According to the blog post, who narrates Welcome to Night Vale?

• **Passage given**
--------------------------------------------------
Welcome to Night Vale
The podcast radio drama about a surreal little town in the desert, has been in production since last year, but I just started listening to it recently and I’m completely hooked. It’s creepy like a campfire ghost story but with an absurdity to it that reminds me of a paranormal Parks and Recreation, is narrated by Cecil, the DJ of Night Vale Community Radio, and listening to each of his reports on suddenly appearing pyramids and time-travelling pteranodons (or is it pterodactyls?) is brilliantly bizarre (or is it bizarrely brilliant?). I’m not caught up yet but I’m dying to know more about the unknowable dog park, the hooded figures, and if Cecil ever gets a date with beautiful Carlos.
Footwear isn’t something I’ve ever thought about too much. I don’t remember wearing anything last summer except for cross-trainers, Toms, and those $2 flipflops from Old Navy that come in every colour imaginable. But I’ve had a recently growing obsession that started when I finally gave in and, after coveting them for months, bought a pair of Jeffrey Campbell Lita boots in the fall. Since then I haven’t purchased any shoes quite that expensive—$30 flats from Zara don’t exactly break the bank—but it’s been fun to branch out. And the combination of working in an office and no longer living on the steep hill that is the Ithaca College campus does make wearing heels a lot easier.
8tracks.com is a website where users can upload their own playlists and share them with others. It’s been around for several years but I only became aware of it recently when some of my friends (and also all of tumblr) started making “fanmixes” (playlists themed around a television show, movie, book, or other form of media) on it. It’s fun to see what songs people associate with summer or studying or Welcome to Night Vale. And it’s nice to have a playlist to listen to so I don’t have to deal with constantly clicking through iTunes on shuffle until I find the one song I wanted to listen to the whole time when I could have just taken two seconds to maximise the window and search for it.
Summer means that all of my usual television addictions are on hiatus until the fall, but it also brings a whole new set of shows that I love. Of course there are the obligatory reality shows, like The Voice and my guiltiest of guilty pleasures Masterchef. For more refined fare, summer brings excellent programs from places where the September-May schedule is meaningless, like cable and the UK; Luther and Skins are returning favourites, I’m eagerly awaiting (and simultaneously dreading) the return of Breaking Bad, and I enjoyed the pilot episode of The Bridge. There are the summer miniseries, put on by networks to fill in the spaces where their regular shows would normally be—I’m hoping CBS’s Under the Dome has a better ending than the one in the book. And obviously summer is a great time to catch up on the shows I didn’t have time to watch during the year: I’m almost finished watching season 1 of Orphan Black, and I watched the pilot of Hannibal yesterday.
July 4, 2013
I’ve never quite understood patriotism. It’s not that I dislike America or that I’m unhappy to be American, but I’ve never felt the need to express it through a $5 Old Navy flag t-shirt (after the age of 8 or so). I find the USA USA chants that break out during every sporting event (even those where both teams are from the states) almost as cringeworthy as that awful, sappy “Proud to be an American” song.
What’s especially weird to me is that the people who are most invested in this kind of materialistic patriotism are often the ones who don’t understand how others may not benefit from the “land of the free” as much as they do. The people who say they “don’t see race” and then take seriously the idea of the President’s birth certificate being a forgery. The people who would try to stop a female Senator from preventing a bill restricting womens’ rights because of “the sanctity of life” but would, in the same week, justify the 500th death penalty execution in the state since 1982. The people who put up signs in their businesses reading “This is America; speak English” but don’t know enough about their country to know it does not have an official language. The people who would keep secret a program spying on peoples’ internet activities (but only the foreign-seeming ones) but who would tell those who complain that if you’re not doing anything wrong you have nothing to hide.
--------------------------------------------------
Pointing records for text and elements

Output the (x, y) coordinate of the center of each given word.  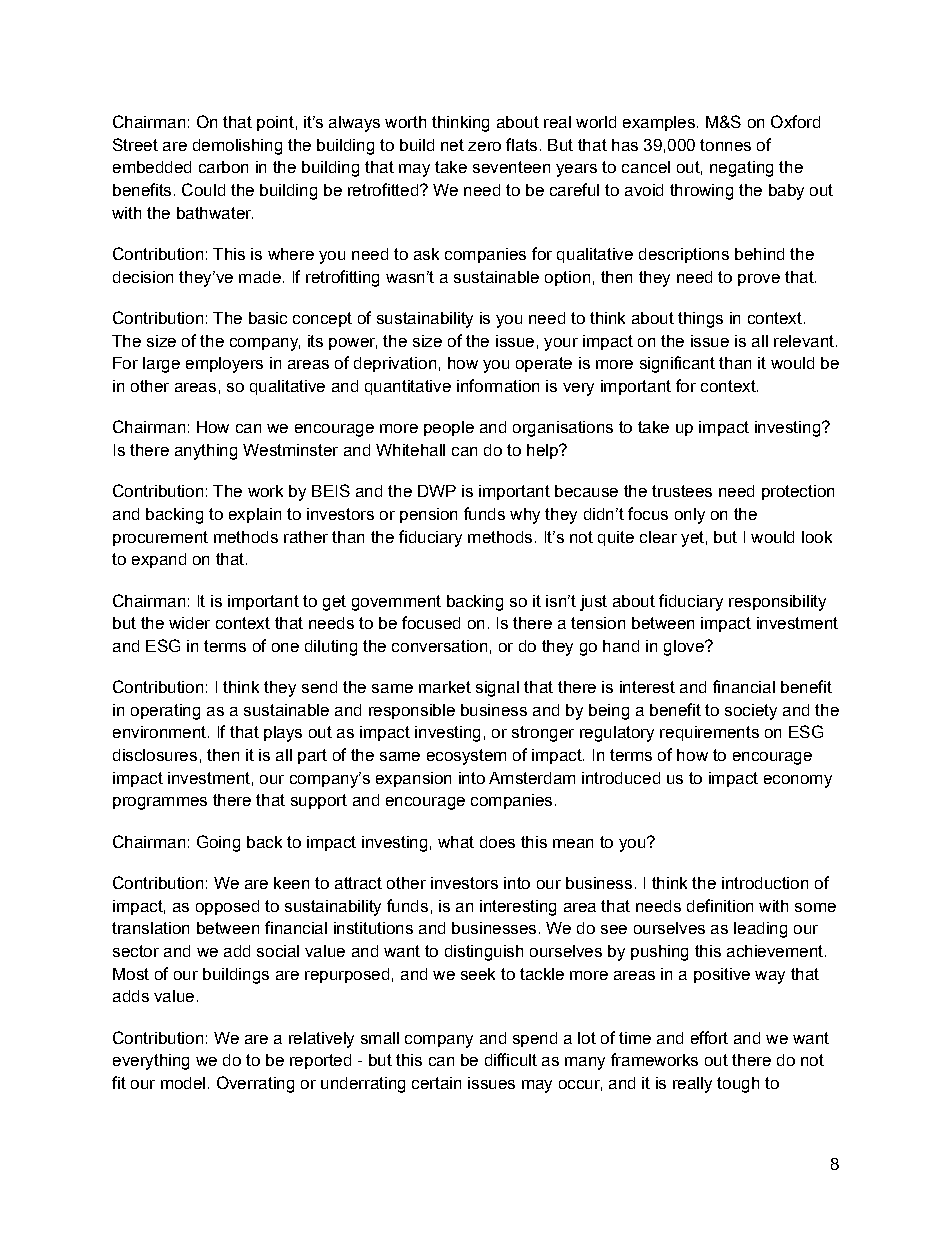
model (183, 1083)
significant (677, 364)
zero (484, 146)
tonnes (725, 145)
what (456, 842)
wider (189, 623)
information (498, 385)
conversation (439, 646)
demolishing (237, 147)
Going (218, 843)
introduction (765, 883)
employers (224, 365)
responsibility (777, 603)
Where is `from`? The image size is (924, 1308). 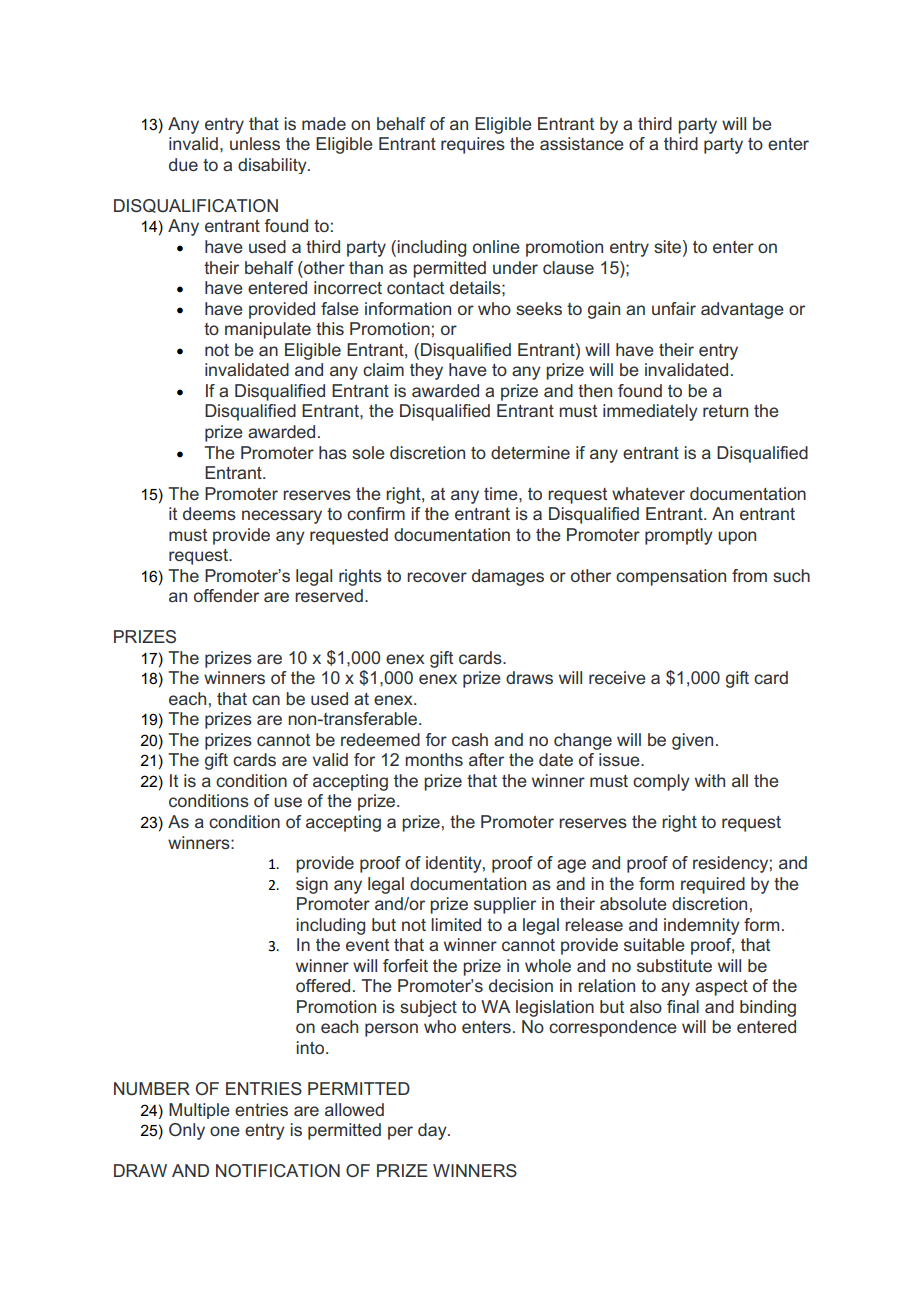 from is located at coordinates (749, 575).
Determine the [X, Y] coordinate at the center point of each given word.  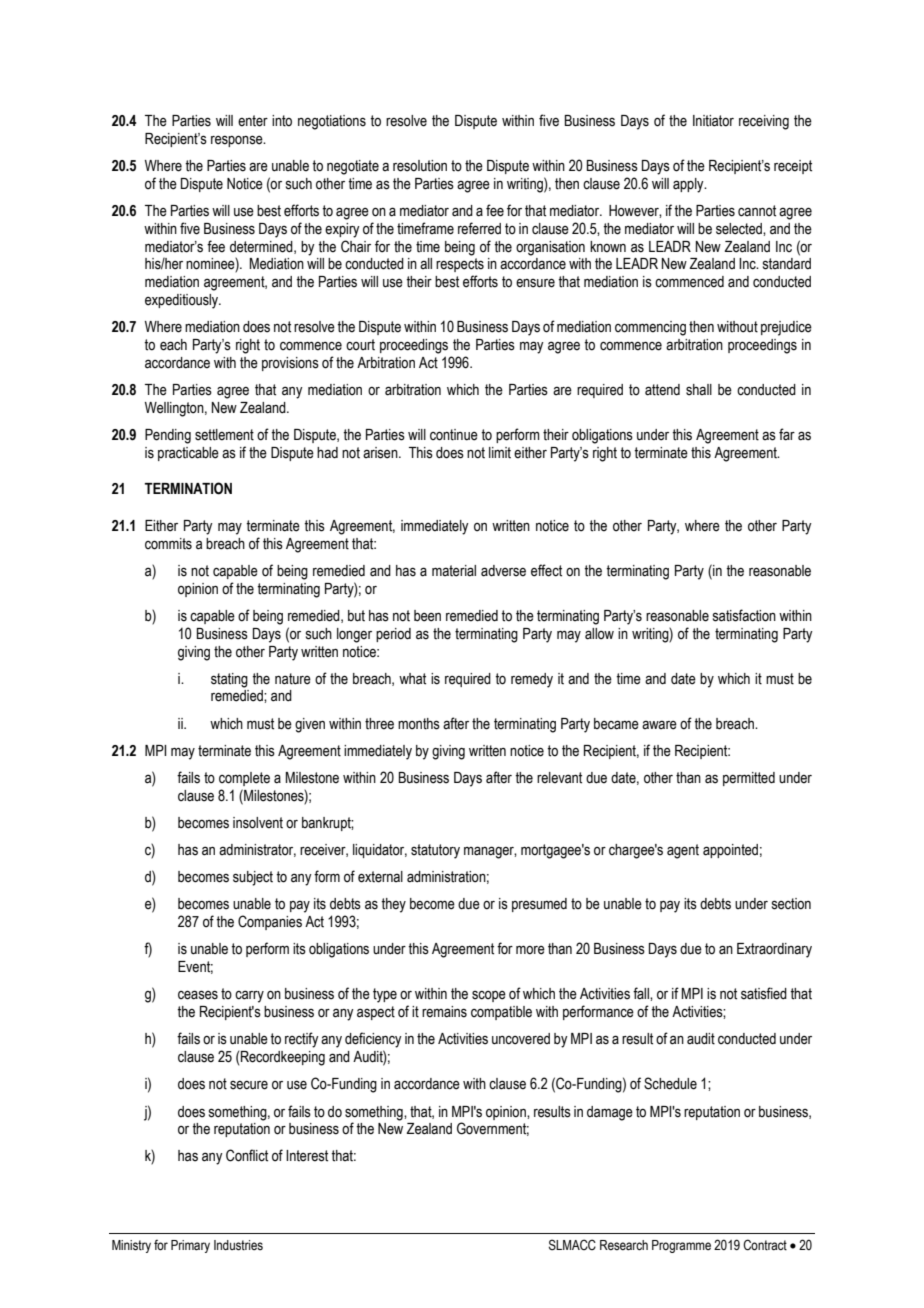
--------------------------------------------------
• **Final result**
Cecil, the DJ of Night Vale Community Radio.